Oliver Hazard Bigot

By Joel Thurtell

We’re into the bicentennial of the War of 1812, an ugly, misguided conflict that taught important lessons.

The Americans learned that it’s a lot easier to bluster about conquering another country than to actually invade and take it over.

Conquering Canada was a chief goal of the War of 1812, and despite lots of lives lost and money spent, the United States failed to seize our northern neighbor and place our borders around it.

The British learned from the war, too: Those Americans they at first deemed weak and inept proved they had a navy that could mortify British seamanship and — between regular US Navy operations and privateering — force the vainglorious Brits to reckon with American sea power.

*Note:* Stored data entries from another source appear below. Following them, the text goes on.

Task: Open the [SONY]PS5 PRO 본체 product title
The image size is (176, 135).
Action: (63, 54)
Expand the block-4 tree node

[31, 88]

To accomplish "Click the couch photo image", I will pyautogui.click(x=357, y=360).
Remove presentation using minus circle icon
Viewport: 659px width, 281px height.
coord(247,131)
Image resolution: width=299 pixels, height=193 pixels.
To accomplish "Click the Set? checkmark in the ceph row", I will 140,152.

There were lessons about race and white stereotypes about blacks, too.

Because today is Martin Luther King Day, I’d like to mention an episode about which I just learned, thanks to a fine book I’m reading — 1812: The Navy’s War, by George C. Daughan.

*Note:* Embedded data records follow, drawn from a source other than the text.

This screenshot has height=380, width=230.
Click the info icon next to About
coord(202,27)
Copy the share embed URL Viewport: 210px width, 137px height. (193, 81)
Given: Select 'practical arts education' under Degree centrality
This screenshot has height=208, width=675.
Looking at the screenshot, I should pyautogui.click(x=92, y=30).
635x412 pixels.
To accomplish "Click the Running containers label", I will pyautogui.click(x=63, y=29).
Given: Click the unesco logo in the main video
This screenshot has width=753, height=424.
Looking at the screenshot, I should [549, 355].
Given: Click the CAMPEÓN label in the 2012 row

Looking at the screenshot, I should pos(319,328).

Oliver Hazard Perry, an energetic master commandant whose father, Christopher Raymond Perry, was a naval hero in the Revolutionary War and in the Quasi-War with France in 1798, joined the Navy as a midshipman when he was 13, and so had served in the Navy half his life by the time he became a hero in his own right by clearing the British off Lake Erie on September 10, 1813.

Perry was in competition for scarce naval stores and personnel on the Great Lakes with Commodore Isaac Chauncey, who was trying to establish US supremacy on Lake Ontario. Chauncey controlled the flow of men and goods to Perry.

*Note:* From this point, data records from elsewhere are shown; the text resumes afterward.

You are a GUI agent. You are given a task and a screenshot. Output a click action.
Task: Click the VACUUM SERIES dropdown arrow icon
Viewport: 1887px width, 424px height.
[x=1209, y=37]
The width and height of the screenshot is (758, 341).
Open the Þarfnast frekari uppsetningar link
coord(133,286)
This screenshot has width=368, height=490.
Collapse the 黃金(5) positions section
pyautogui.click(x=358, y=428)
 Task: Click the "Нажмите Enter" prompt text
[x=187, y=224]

On July 16, 1813, a contingent of sailors sent by Chauncey and led by Perry’s nephew, Sailing Master Steven Champlain, arrived at Presque Isle, Perry’s base on Lake Erie. Perry was furious. He was convinced Chauncey was holding back his best men and sending the dregs to him. He wrote to Chauncey, complaining that the 60 men Chauncey had just sent were “a motley set, blacks, soldiers, and boys.”

From his own ship on Lake Ontario, the General Pike, Chauncey wrote back: “I have yet to learn that the color of the skin, or cut and trimmings of the coat, can affect a man’s qualifications or usefulness. I have nearly 50 blacks on board of this ship and many of them are amongst my best men.”

It was not black sailors who nearly brought about Perry’s defeat in that battle with a British fleet commanded by Robert Barclay.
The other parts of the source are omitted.